**Exercise instructions:**
1. Reproduce word for word the stretch of the Texas coal debate commentary from "In the overheated" through "of in Texas.".
2. Extend the Texas coal debate commentary with the passage that follows its final sentence.

**Document excerpt:**
········

Articals of interest to the coal industry.

Monday, February 26, 2007

TX fearmongers clouding coal debate.

Commentary: Misleading fearmongers clouding Texas coal debate


Web Posted: 02/25/2007 01:23 PM CST
Michael E. Webber


In the overheated debate about how Texas will generate future electricity, too many parties are playing fast and loose with the truth — and, in the process, spooking citizens. We need to see past these scare tactics to take an objective look at Texas' energy future.
The propaganda is knee-deep. As the Austin American-Statesman reported, dueling forces are "masquerading as activists" with names such as the Texas Clean Sky Coalition (opposes coal, supported by gas companies) and the Clean Coal Technology Foundation of Texas (supports coal, backed by coal companies). Both sides produce slick, official-sounding fact books, Web sites and guides about what we should really be afraid of in Texas.
Taking a page from recent political campaigns, the pro- and anti-coal forces appeal to some of our basest fears. But instead of politicians taking jabs, these are big energy companies. And while some of them are addicted to oil, coal and gas, they are not addicted to telling the truth.
TXU tried to influence the debate with a 5-inch thick "Fact Book" sent to every state legislator (the biggest waste of paper since the screenplay to "Waterworld") chock-full of false or misleading claims, such as "97 percent of natural gas is from overseas — largely controlled by governments not aligned with U.S. interests." The truth is we import less than 16 percent of our natural gas from overseas, almost all from Canada, hardly a country hostile to the U.S.
TXU's "Fact Book" further claims that competition has caused retail electricity prices in Texas to decrease substantially in 2006. But a Wall Street Journal article on Oct. 27 pointed out that "many Texans are paying 15 cents to 19 cents per kilowatt-hour, about double the national average of eight cents." And now it's reported that TXU is about to ratchet up the rhetoric with its marketing campaign called "Monsters," where monsters in our closets ravage our kids presumably because they don't have enough power to keep the lights on.

········

**Exercise data:**
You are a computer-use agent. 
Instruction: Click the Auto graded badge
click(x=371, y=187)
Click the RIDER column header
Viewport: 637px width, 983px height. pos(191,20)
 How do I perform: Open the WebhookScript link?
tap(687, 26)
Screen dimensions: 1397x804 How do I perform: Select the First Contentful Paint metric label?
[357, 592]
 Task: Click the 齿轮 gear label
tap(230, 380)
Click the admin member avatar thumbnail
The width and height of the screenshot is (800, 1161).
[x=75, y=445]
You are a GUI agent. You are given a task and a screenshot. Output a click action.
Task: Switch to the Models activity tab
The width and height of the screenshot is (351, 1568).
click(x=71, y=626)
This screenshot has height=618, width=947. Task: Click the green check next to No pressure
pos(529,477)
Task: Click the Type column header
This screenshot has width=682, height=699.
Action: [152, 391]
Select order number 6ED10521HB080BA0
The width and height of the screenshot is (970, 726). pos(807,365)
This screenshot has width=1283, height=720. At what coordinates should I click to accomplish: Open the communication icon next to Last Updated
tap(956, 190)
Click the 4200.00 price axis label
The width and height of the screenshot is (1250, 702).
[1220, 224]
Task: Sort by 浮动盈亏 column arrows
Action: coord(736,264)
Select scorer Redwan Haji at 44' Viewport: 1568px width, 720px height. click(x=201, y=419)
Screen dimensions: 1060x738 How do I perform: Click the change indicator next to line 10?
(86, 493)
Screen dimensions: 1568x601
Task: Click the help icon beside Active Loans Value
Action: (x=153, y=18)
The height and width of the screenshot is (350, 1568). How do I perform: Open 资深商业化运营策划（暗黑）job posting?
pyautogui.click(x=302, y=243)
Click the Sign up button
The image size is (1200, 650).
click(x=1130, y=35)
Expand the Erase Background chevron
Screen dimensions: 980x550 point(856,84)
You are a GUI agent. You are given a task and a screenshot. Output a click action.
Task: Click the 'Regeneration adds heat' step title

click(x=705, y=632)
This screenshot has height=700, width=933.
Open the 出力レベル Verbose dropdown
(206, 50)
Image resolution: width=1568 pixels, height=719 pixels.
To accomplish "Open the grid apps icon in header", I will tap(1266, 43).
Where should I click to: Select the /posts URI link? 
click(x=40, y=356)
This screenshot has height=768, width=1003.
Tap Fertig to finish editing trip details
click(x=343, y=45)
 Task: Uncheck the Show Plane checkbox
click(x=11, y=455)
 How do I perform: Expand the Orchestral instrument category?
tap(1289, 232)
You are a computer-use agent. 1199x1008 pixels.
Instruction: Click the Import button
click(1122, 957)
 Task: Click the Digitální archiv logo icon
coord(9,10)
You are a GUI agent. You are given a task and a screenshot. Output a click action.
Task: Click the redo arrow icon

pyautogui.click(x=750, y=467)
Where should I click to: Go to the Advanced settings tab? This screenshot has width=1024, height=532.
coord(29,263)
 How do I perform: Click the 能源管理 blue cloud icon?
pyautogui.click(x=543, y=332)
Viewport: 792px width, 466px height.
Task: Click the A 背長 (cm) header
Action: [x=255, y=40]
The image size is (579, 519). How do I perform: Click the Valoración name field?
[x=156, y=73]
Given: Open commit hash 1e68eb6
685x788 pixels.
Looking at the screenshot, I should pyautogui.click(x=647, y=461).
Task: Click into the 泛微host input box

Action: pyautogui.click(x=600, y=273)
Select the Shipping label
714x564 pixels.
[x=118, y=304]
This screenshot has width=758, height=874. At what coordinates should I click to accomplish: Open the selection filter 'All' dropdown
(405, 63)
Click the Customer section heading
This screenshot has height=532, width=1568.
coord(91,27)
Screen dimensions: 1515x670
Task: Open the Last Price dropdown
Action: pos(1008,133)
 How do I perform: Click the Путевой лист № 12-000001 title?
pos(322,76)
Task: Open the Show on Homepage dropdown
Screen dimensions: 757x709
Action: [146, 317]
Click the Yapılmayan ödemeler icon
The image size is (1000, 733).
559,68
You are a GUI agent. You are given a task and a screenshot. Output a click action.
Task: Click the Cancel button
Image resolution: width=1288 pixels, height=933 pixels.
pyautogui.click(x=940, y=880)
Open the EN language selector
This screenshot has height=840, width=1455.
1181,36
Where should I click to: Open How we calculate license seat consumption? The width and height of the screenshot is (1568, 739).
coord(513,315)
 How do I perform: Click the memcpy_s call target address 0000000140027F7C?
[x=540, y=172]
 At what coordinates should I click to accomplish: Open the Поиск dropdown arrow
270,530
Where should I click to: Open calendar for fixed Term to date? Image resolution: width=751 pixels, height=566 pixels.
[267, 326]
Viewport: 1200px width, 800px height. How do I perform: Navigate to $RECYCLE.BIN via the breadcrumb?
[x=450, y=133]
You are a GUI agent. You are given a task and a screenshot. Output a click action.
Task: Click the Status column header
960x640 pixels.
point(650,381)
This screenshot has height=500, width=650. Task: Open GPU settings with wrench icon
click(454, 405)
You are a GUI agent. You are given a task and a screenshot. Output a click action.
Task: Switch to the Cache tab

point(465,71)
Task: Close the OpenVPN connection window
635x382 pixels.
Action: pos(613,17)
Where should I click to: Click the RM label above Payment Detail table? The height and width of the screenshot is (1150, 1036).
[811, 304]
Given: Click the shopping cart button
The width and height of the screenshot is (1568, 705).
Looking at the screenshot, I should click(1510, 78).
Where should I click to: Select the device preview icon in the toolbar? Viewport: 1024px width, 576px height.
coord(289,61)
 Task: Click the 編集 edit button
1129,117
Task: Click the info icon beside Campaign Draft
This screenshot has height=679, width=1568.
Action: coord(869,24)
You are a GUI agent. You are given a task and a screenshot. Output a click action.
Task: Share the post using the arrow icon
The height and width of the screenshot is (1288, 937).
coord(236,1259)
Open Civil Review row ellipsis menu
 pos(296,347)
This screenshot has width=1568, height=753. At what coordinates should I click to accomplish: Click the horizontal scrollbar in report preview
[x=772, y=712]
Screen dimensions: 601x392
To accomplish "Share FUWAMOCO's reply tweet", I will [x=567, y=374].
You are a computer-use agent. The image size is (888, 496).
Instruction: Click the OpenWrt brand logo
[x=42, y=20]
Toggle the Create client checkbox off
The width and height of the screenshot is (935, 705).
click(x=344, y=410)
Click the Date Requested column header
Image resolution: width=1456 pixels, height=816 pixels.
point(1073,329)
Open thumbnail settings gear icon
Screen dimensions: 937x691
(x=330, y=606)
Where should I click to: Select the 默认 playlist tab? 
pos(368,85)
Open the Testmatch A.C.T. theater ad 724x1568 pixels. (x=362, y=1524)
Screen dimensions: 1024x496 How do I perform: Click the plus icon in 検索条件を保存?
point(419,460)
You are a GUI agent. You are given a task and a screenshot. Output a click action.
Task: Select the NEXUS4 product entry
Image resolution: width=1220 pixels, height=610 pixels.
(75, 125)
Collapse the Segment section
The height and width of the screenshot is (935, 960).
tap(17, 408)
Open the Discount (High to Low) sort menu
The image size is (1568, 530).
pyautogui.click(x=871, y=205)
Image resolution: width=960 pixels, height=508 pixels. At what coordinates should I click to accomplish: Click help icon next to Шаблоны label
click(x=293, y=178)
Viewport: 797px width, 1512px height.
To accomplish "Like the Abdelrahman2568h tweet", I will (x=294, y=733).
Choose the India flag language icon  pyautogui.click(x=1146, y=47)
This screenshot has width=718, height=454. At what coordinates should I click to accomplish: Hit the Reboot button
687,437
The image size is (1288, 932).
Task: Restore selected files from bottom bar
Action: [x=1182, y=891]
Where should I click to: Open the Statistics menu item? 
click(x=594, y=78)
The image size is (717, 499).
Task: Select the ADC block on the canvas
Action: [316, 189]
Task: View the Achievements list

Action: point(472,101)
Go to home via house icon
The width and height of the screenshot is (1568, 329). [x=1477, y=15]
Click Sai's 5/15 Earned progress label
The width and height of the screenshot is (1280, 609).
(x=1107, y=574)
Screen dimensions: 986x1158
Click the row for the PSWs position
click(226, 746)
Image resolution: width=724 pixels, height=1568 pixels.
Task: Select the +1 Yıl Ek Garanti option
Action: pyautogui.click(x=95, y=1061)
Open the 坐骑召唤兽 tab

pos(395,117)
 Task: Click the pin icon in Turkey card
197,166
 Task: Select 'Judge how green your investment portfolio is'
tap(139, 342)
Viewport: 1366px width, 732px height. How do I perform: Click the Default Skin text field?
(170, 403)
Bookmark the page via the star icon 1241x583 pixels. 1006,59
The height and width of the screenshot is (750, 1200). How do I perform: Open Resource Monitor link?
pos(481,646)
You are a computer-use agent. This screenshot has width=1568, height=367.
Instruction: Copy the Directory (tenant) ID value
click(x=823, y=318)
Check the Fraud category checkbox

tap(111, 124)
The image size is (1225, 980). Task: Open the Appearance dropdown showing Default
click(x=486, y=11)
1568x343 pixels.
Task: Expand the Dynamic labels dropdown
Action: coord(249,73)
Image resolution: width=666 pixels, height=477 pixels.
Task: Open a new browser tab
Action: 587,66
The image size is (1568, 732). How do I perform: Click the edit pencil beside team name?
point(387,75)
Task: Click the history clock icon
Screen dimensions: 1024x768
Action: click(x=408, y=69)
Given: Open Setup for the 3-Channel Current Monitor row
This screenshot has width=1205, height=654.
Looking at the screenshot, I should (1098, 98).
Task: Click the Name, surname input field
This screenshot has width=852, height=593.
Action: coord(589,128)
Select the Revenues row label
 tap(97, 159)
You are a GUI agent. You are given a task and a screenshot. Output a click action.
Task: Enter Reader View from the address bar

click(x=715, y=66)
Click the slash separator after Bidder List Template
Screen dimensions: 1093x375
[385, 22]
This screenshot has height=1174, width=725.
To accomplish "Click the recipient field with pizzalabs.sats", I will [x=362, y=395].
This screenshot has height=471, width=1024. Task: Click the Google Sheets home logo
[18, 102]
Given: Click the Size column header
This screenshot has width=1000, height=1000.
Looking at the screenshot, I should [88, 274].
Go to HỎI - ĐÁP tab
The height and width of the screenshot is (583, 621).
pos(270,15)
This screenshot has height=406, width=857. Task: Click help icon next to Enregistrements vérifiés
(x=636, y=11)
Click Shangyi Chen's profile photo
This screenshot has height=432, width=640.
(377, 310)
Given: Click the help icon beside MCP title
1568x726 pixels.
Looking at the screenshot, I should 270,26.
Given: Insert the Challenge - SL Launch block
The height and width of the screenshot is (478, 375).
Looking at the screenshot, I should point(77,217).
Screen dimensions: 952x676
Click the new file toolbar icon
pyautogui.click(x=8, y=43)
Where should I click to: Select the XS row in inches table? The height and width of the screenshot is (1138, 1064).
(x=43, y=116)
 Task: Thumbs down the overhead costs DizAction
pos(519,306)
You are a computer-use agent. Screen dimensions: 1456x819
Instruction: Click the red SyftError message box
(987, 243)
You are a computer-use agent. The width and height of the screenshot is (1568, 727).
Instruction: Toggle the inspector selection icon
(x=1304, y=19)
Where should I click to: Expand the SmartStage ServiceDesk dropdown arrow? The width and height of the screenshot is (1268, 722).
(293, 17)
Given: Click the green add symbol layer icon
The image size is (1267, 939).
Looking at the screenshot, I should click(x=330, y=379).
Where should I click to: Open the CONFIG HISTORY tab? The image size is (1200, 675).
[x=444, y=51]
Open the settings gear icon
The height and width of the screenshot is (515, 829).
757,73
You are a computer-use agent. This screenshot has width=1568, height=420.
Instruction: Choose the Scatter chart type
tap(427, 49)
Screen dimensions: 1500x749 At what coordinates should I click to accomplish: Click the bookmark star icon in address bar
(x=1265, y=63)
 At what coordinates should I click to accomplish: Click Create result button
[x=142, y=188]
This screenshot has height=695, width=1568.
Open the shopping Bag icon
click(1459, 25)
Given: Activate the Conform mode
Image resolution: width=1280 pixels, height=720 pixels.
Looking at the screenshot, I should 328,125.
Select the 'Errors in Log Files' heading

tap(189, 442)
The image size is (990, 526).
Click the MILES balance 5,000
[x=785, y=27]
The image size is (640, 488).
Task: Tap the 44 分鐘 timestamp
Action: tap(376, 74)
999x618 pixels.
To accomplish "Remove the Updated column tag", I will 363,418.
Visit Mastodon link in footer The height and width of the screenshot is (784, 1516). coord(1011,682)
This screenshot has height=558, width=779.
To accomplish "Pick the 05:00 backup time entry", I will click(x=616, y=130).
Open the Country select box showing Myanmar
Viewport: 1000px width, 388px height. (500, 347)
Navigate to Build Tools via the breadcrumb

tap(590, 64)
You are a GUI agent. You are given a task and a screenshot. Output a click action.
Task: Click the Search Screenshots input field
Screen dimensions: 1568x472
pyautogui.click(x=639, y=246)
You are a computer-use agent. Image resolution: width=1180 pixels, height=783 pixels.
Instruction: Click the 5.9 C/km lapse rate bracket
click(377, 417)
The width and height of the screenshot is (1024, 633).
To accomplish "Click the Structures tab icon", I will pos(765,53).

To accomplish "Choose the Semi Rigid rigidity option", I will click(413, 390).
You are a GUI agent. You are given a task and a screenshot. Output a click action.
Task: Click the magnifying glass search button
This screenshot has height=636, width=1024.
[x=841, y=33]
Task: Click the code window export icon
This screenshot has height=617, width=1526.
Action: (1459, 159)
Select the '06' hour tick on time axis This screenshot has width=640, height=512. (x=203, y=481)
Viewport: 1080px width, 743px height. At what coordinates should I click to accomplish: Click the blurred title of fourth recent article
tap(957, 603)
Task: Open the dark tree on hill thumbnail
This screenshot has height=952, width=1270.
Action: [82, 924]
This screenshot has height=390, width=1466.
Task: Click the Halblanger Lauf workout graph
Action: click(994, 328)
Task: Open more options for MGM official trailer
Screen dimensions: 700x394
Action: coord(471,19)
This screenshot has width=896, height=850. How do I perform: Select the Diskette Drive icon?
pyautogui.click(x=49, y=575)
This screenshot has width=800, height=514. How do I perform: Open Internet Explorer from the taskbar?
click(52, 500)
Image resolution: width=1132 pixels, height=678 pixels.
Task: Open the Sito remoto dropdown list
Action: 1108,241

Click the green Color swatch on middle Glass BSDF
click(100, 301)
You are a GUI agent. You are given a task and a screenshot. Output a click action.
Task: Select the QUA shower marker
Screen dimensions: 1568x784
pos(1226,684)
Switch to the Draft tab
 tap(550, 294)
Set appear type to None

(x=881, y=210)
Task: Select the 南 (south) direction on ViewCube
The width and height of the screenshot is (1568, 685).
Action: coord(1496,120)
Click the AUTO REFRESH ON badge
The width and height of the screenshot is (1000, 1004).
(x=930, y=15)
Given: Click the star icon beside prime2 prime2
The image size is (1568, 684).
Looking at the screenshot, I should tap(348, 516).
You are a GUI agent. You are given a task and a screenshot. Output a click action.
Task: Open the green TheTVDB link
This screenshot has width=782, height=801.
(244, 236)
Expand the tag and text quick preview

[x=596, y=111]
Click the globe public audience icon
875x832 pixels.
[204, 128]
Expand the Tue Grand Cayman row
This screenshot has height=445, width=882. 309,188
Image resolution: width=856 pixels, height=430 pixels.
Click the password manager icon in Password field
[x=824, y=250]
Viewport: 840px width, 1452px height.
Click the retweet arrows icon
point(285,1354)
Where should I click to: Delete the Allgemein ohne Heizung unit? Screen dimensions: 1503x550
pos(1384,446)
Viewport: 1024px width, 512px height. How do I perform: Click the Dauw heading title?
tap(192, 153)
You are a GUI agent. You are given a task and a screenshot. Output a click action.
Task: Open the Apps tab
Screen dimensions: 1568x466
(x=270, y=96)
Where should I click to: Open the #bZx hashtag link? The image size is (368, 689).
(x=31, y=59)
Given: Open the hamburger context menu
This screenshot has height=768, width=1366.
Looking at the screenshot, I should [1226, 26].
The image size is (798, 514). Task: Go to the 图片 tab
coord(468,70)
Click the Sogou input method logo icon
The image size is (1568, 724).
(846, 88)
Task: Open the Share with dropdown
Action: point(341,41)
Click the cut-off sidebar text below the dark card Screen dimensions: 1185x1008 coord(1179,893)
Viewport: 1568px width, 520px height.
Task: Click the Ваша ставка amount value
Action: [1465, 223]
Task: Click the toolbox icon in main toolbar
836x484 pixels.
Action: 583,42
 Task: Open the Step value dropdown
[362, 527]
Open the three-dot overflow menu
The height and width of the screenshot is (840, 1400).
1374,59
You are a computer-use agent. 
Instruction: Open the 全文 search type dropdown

········

**Results of the exercise:**
1.
In the overheated debate about how Texas will generate future electricity, too many parties are playing fast and loose with the truth — and, in the process, spooking citizens. We need to see past these scare tactics to take an objective look at Texas' energy future.
The propaganda is knee-deep. As the Austin American-Statesman reported, dueling forces are "masquerading as activists" with names such as the Texas Clean Sky Coalition (opposes coal, supported by gas companies) and the Clean Coal Technology Foundation of Texas (supports coal, backed by coal companies). Both sides produce slick, official-sounding fact books, Web sites and guides about what we should really be afraid of in Texas.

2.
The anti-coal groups aren't any better. They raise the specter of doom with intimations that arsenic, lead or radiation will be sprinkled on our food, friends and family, even though these are not toxins highly associated with coal. They stage rallies to fake a grass-roots bearing. Their gripping photos of smudged children were reportedly shot in a Southern California studio, inviting the obvious conclusion that makeup — not coal dust — was the source of the dour faces.
The way out of this mess is to remember, first, that power plants can last 50 years or more and, second, that conservation can be effective immediately to take the edge off of peak power demand. In a matter of months in 2001, California reduced peak power demand by 5 gigawatts without cramping lifestyle or hurting the economy. Texas can implement a similar program, buying ourselves time and avoiding a bad decision that we might regret for decades to come.
That isn't to say coal is the wrong decision for Texas, just that we need to compare it objectively with all the energy options.
The dirty truth is that every power choice — wind, gas, nuclear or coal — has some negative impact in terms of land, air, water, climate or cost. We need more understanding of those trade-offs, and then we can arrive at the right answer together.
Michael Webber is associate director of the Center for International Energy and Environmental Policy in the Jackson School of Geosciences at the University of Texas at Austin.